--- Given text ---
........

Family members recall things differently. Even major events. Reminiscing can be fun but challenging.

It takes a few people to fill in the gaps and co-remember the story. In the end, what's pieced together might look nothing like your memory.

Last weekend, my sister texted me this photo. She was clearing out some boxes from my parents' place. "Remember these? I believe the story is we shoplifted them?"

I do.

Mom had us both in the shopping cart. We were maybe 2 and 4. She was in the parking lot before she saw that we had taken the dolls. Imagine now. A new mom. No debit back then. Only had so much money in her purse. Embarrassed. Oh, so embarrassed. She went right back into the store. Put the dollar bills in our little hands. Made us pay the lady.

Shoplifting toddlers. One of my earliest memories. I can see the cart, the money clutched in one fist, the doll in the other.

A dandy story. Yet mom never repeated it. She didn't trot it out after dinner, serving it up with tea and a few date squares or retell around the campfire at the cabin when friends with fresh ears came out around the bay for the weekend. This one was packed away in a cardboard box under the stairs for over 40 years.

So why did she keep those dolls and why do I remember the story so vividly?

Perhaps it's because for the first time I felt a complex self-conscious emotion -- guilt. Or because how my mother reacted in that moment -- she knew we wanted those little rubber tub toys. And, instead of shaming us for that, she went back into the store, paid for them and let us take those those dolls home. Just one of the many ways, quiet ways she supported us. Maybe that's the exact same reason she kept them after all those years.

........

--- Actions to take ---
1) Do these statements agree with the essay about the shoplifted dolls? Answer each with yes or no and quote the words that decide it.
(a) The sister was clearing out boxes from the parents' place.
(b) The mother often retold the story after dinner.
(c) The two children were maybe 2 and 4 at the time.
2) Can you turn the paragraph of the essay beginning "Mom had us both in the shopping cart" into a short list that keeps its main facts?
3) Answer these questions from the essay:
(a) How did the sister send the photo?
(b) For how long was the story packed away in a cardboard box?
(c) What kind of toys were the dolls?
The listing that comes next is separate material with no connection to the essay.

--- Provided data ---
........

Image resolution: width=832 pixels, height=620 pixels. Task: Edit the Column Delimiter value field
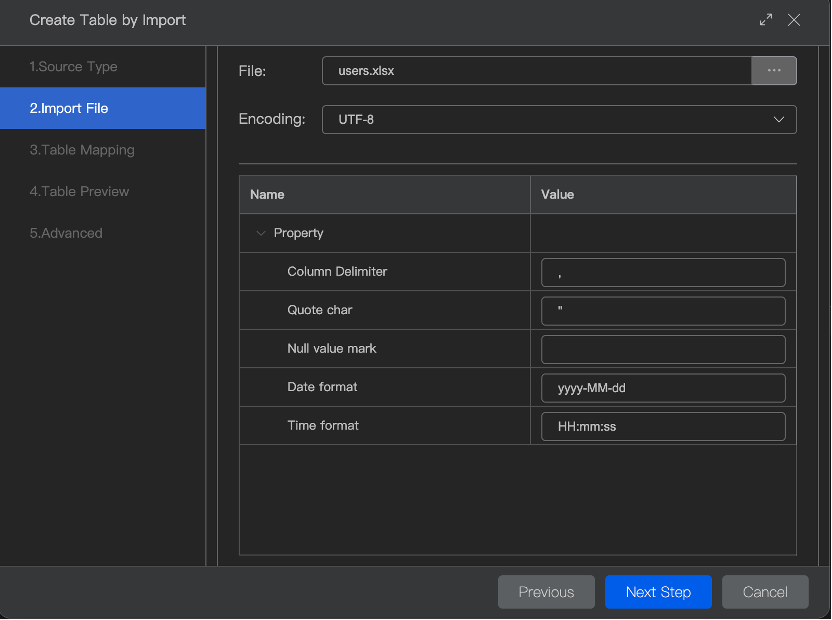(663, 272)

........

--- Responses ---
1)
(a) Yes: "She was clearing out some boxes from my parents' place."
(b) No: "Yet mom never repeated it."
(c) Yes: "We were maybe 2 and 4."

2)
- Mom had both children, maybe 2 and 4, in the shopping cart.
- In the parking lot, she saw they had taken the dolls.
- As a new mom with no debit and limited cash, she was very embarrassed.
- She went back into the store, put dollar bills in their hands and made them pay the lady.

3)
(a) She texted it.
(b) For over 40 years.
(c) Little rubber tub toys.